One thing I always seem to struggle with when I have patients who have doulas is when they ask their doulas for "permission" before they do anything. The patient was thinking about getting an epidural after 10+hrs of backlabor and no real cervical change. She had been talking about it and going back and forth and I asked her if she wanted me to start her fluid bolus prior to her block. She looked right at her doula and said "what do you think?" When her doctor wanted to start pitocin a few hours later after she was comfortable and still not changing her cervix...again she looked at her doula and said "what do you think?" (after waking her doula up from the nap she had been taking on the pull-out mattress) HELLO!! This is not your doula's labor! This is your labor, your baby, your body, your experience! You don't need your doula's permission!!! Doula's are great support people, they're awesome, don't get me wrong. But (most of them...and especially not the one in the previous scenario) they're not trained medical personnel...they're not your doctor or your nurse...don't ask their "permission"!
My reply turned into a post of its own, here in somewhat edited form:
I have a couple perspectives to share on the "permission" thing. Sometimes as a doula I get clients looking to me for "permission". I understand what they're doing, they hired me in part to be a sounding board and an independent voice, and they want to know what I think. Because it's not my role to give them medical advice, I generally try to turn it around and talk them through the situation and ask what more information THEY need to make a good decision. I wouldn't want a client asking me for actual permission if her doctor told her she needed a c-section. But if she turned to me and asked what I thought, and it meant I could help her talk through the facts that baby was showing no distress and that her progress was slow but was happening, that might be a good thing for her having what she needs to make an informed decision about whether or not she wanted to consent to the section. If you have the independence as a nurse to give her the space, time, and support to potentially question her doctor's recommendation, that's fabulous! But many nurses don't, or won't, and I feel that's where the doula's ability to be an independent sounding board comes in.
And sometimes I also recognize that as someone they shared their birth plan with, and trust, they just need emotional validation for the path they're about to choose. It would be nice if they could get that validation from the medical staff, but unfortunately many people who hire doulas are doing so because they do not completely trust the medical staff - and sadly, with good reason in some cases (this brings us back to the need for an independent sounding board.) They need someone who they know is totally on board with their birth plan to affirm that it's OK to deviate from it.

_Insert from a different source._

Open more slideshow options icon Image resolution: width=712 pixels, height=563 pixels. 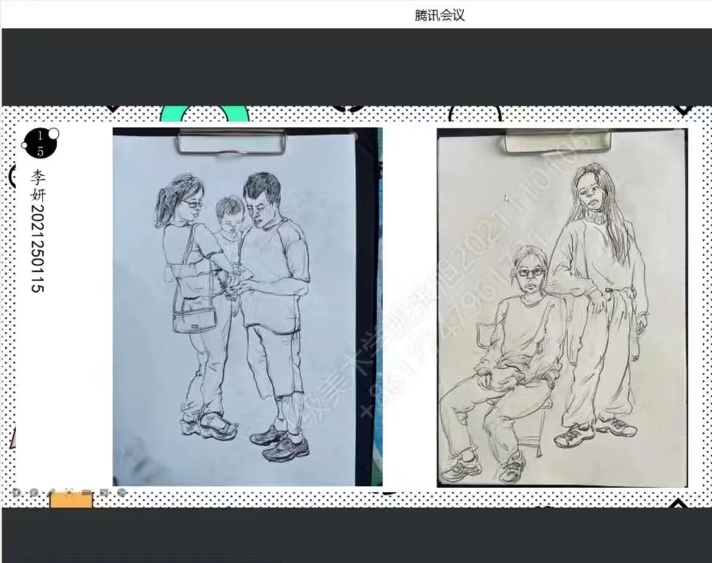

So in those cases I can be the one to say "You seem so exhausted, I agree an epidural sounds like a great idea", or whatever it is they need to hear to feel good about their decision. A doula friend told me recently that she actually asks her clients, "Do you need me to give you permission to _______?" as in, do they just need some help to feel OK about their decision?

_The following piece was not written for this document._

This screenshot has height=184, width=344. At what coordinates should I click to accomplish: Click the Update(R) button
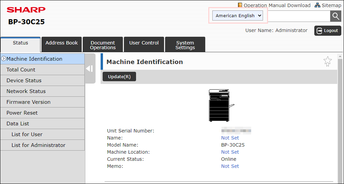click(120, 77)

I have experienced this from the other side (albeit less often) doing lactation support where the mom looks to her doula when I recommend, for example, a nipple shield. "Do you think I should try it?" And I get this flash of irritation - "Your doula didn't train for this work and take the LC exam and work with hundreds of breastfeeding dyads, why are you asking HER?" - and then I go "aha, this is what the L&D staff must feel like when my doula client turns to me!" So in that moment I remind myself that I have just met this woman - why should she trust me? She trusts the person who she met and has been working with for weeks, and just went through many hours of labor with, and she is trying to make an informed decision that (gasp) may not be what I recommend. She is going to consider her options and make a decision instead of just agreeing with what I suggest, which is a strange feeling for me but a good one to get used to. I may not agree with her decision but she will be the one who lives with the consequences, not me, and I have to make room for the possibility that I am wrong and she is right. That this is so uncomfortable for me to do has been an excellent learning experience and given me a lot more sympathy for all sides!